>>

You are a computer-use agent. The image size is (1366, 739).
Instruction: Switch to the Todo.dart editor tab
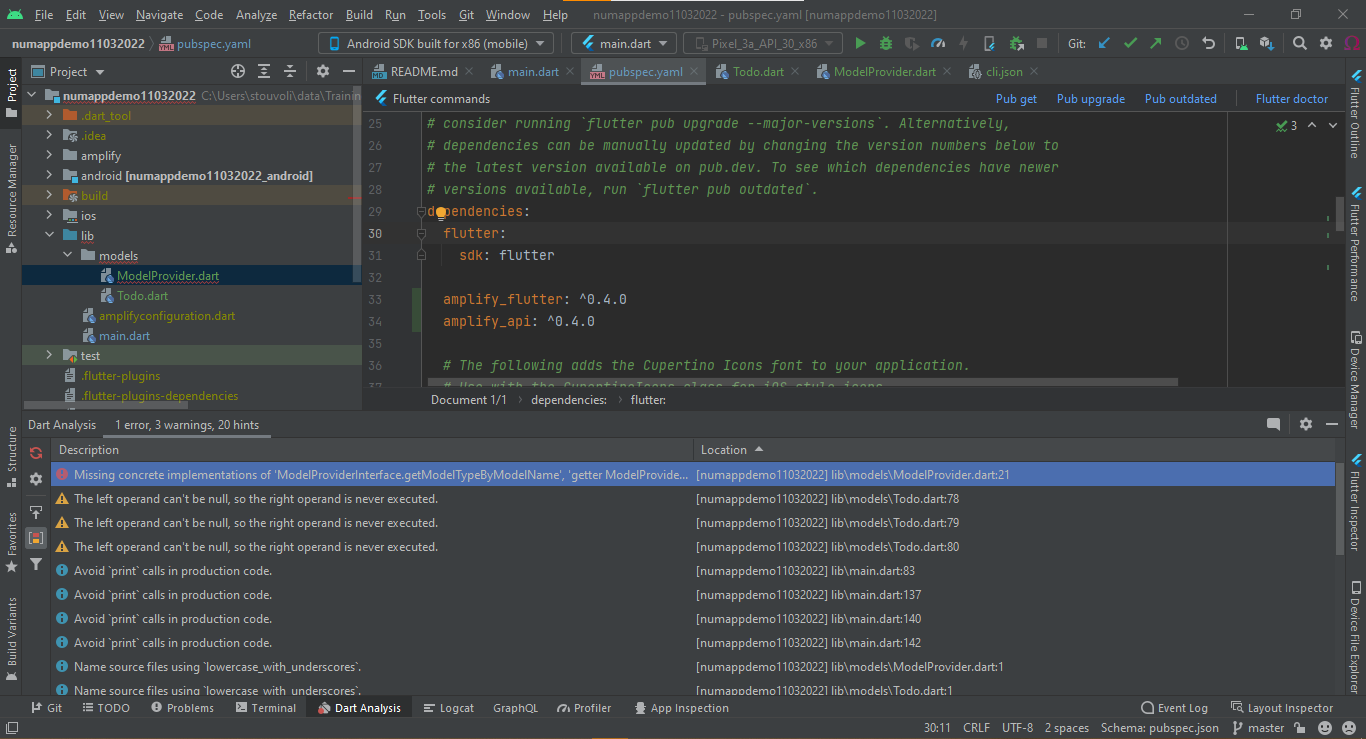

<<
>>

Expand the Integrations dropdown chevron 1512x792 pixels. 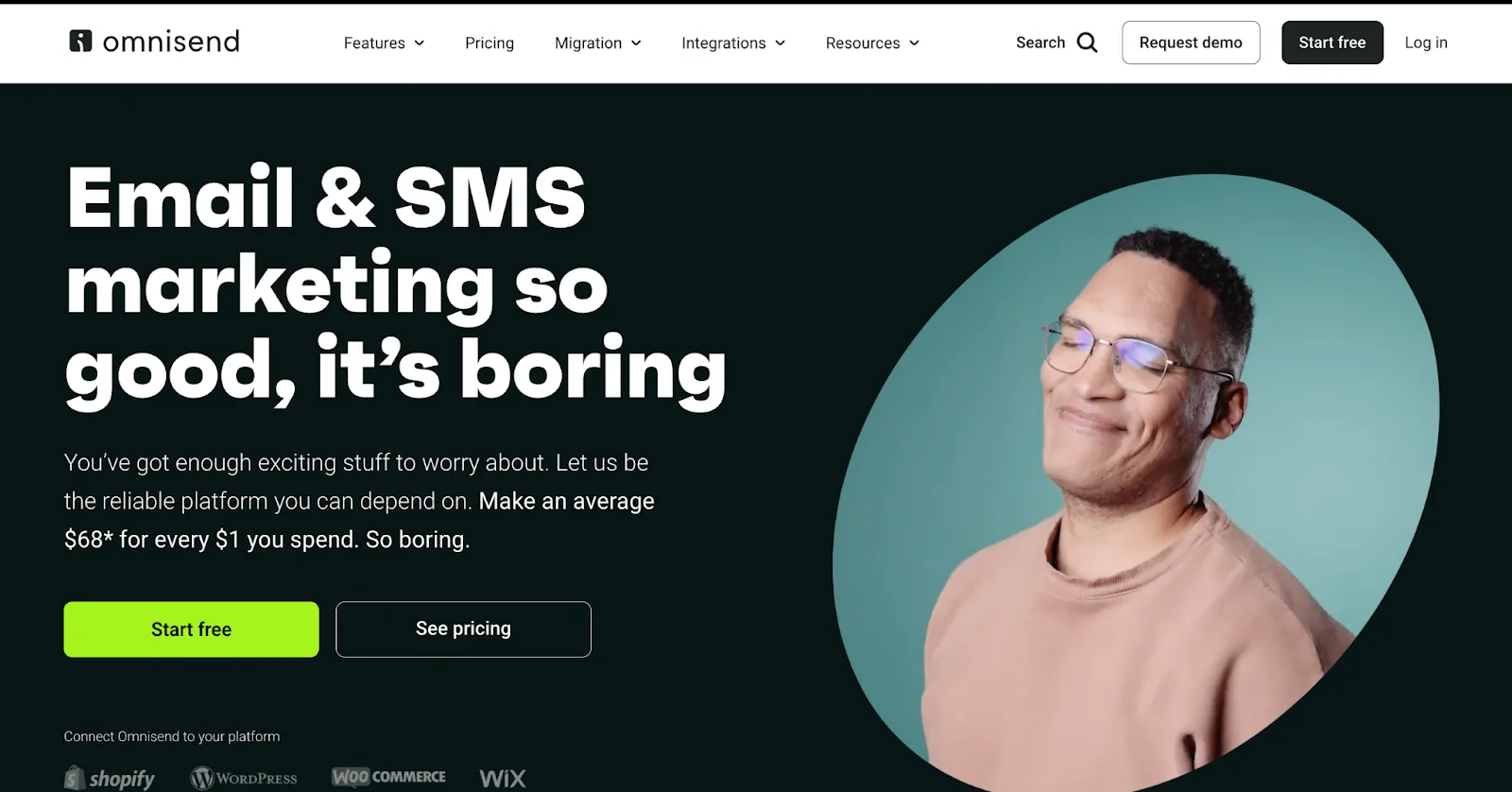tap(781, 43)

<<
>>

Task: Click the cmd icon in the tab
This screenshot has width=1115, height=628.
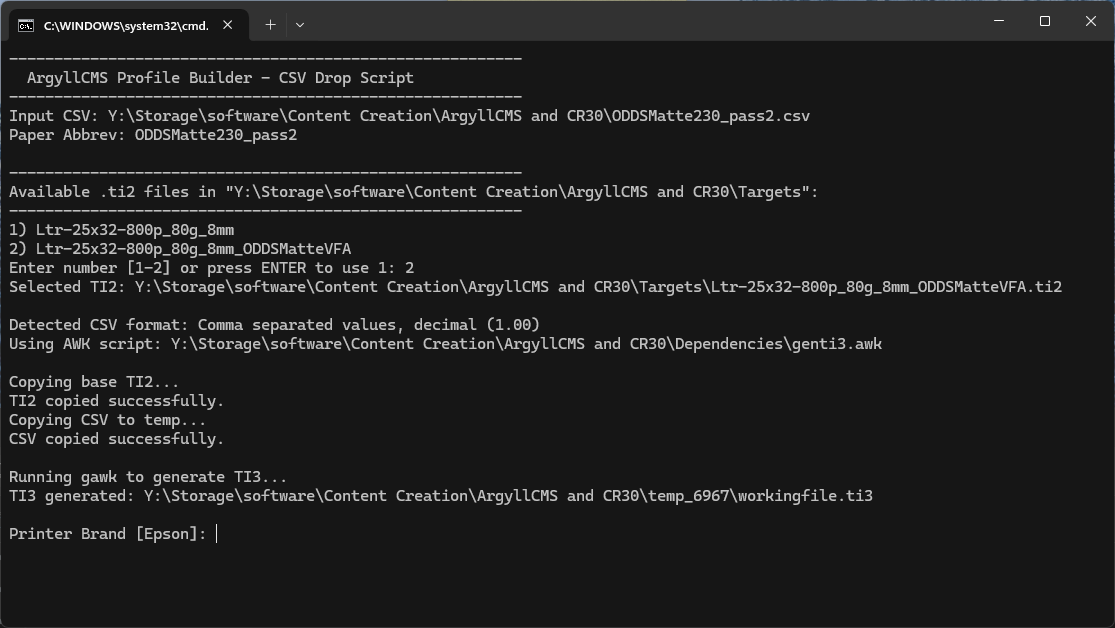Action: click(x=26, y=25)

<<

#### [Exercise aim]
Starting at the line that has "You are a computer-use" and ending at the line that has "Instruction: Switch to", please write out the lines above exactly, leaving out all others.

#### [Result of this exercise]
You are a computer-use agent. The image size is (1366, 739).
Instruction: Switch to the Todo.dart editor tab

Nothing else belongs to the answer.